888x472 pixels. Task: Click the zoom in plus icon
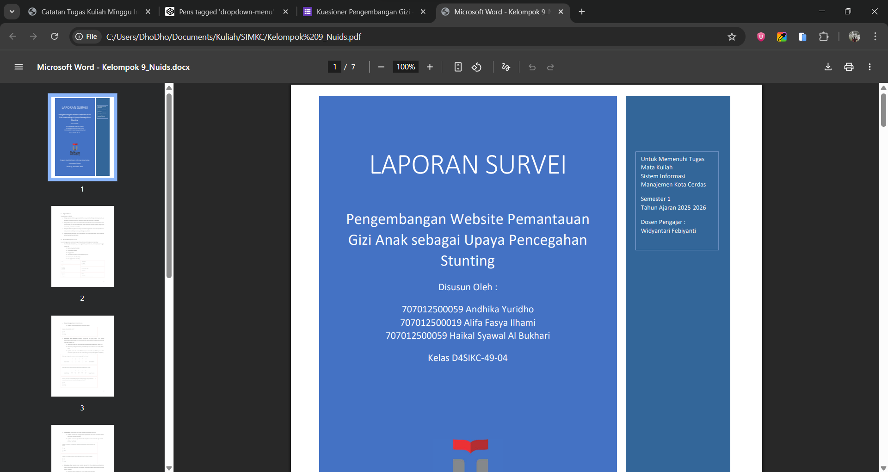[430, 67]
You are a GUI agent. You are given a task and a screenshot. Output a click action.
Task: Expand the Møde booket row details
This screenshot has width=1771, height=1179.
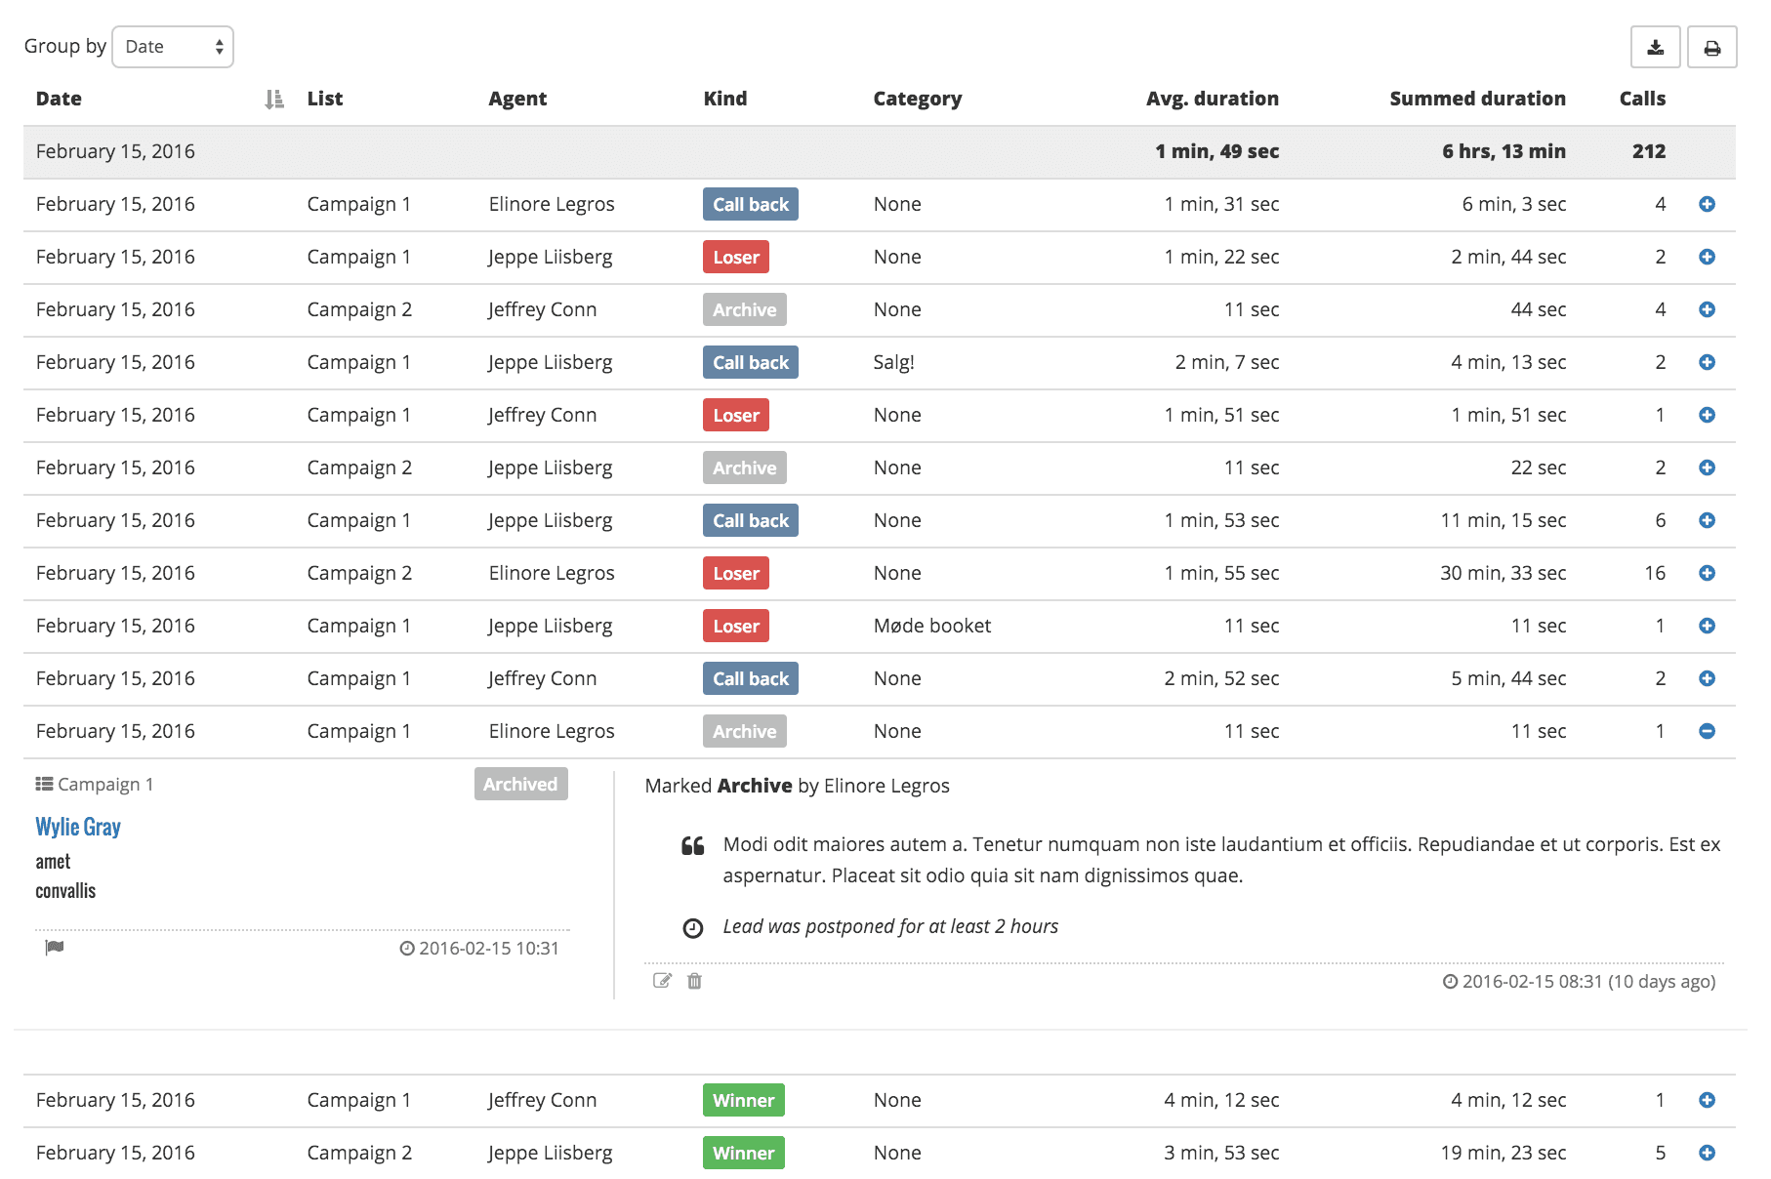coord(1707,626)
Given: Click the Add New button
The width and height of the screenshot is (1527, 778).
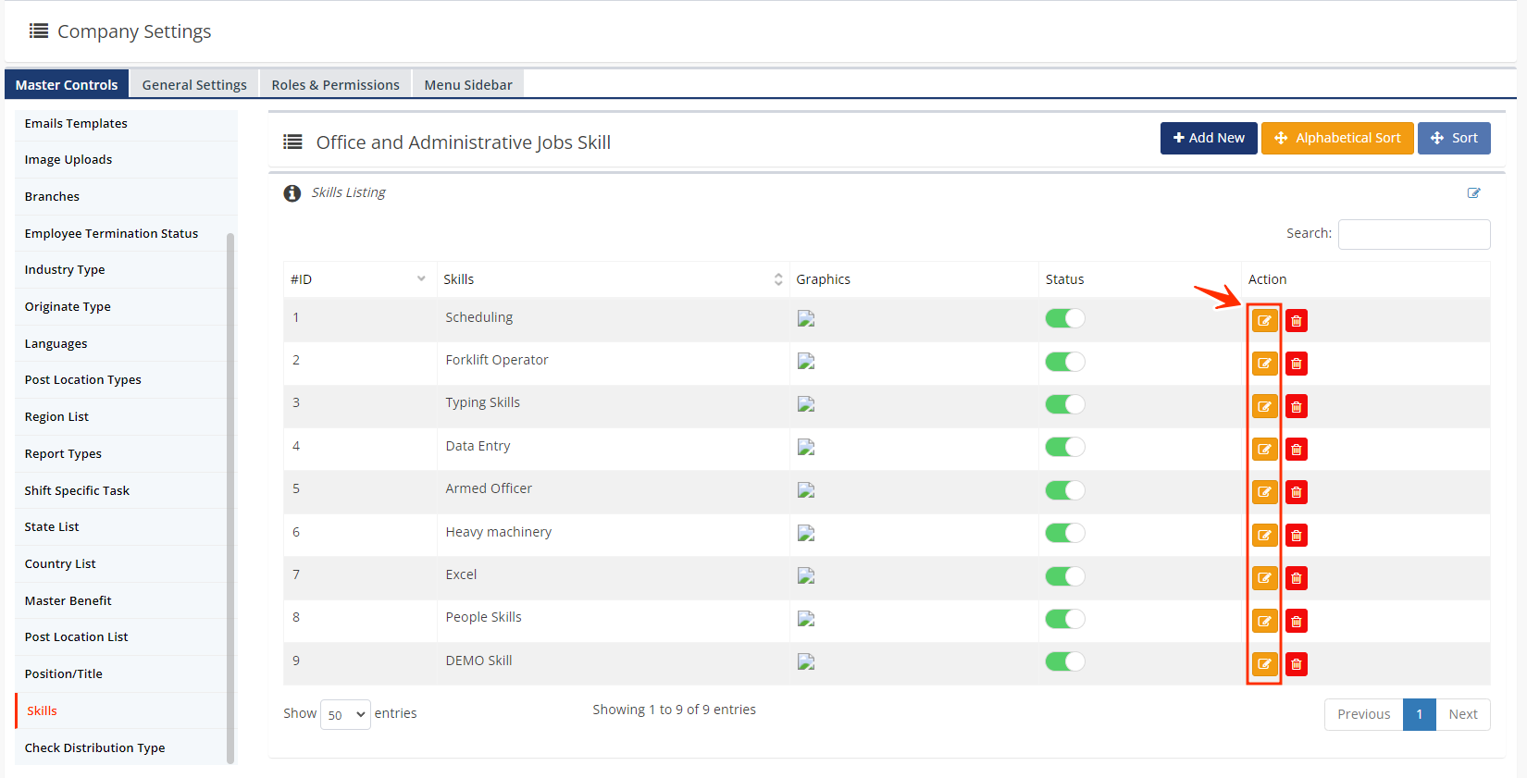Looking at the screenshot, I should point(1208,138).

----

WHAT THIS TASK INVOLVES:
For every line above, produce an exact transcription that omits the images.

WRITTEN SOLUTION:
888x472 pixels. Task: Click the zoom in plus icon
[430, 67]
You are a GUI agent. You are given a task and a screenshot. Output a click action.
Task: Expand the Møde booket row details
This screenshot has width=1771, height=1179.
coord(1707,626)
Given: Click the Add New button
The width and height of the screenshot is (1527, 778).
Looking at the screenshot, I should point(1208,138).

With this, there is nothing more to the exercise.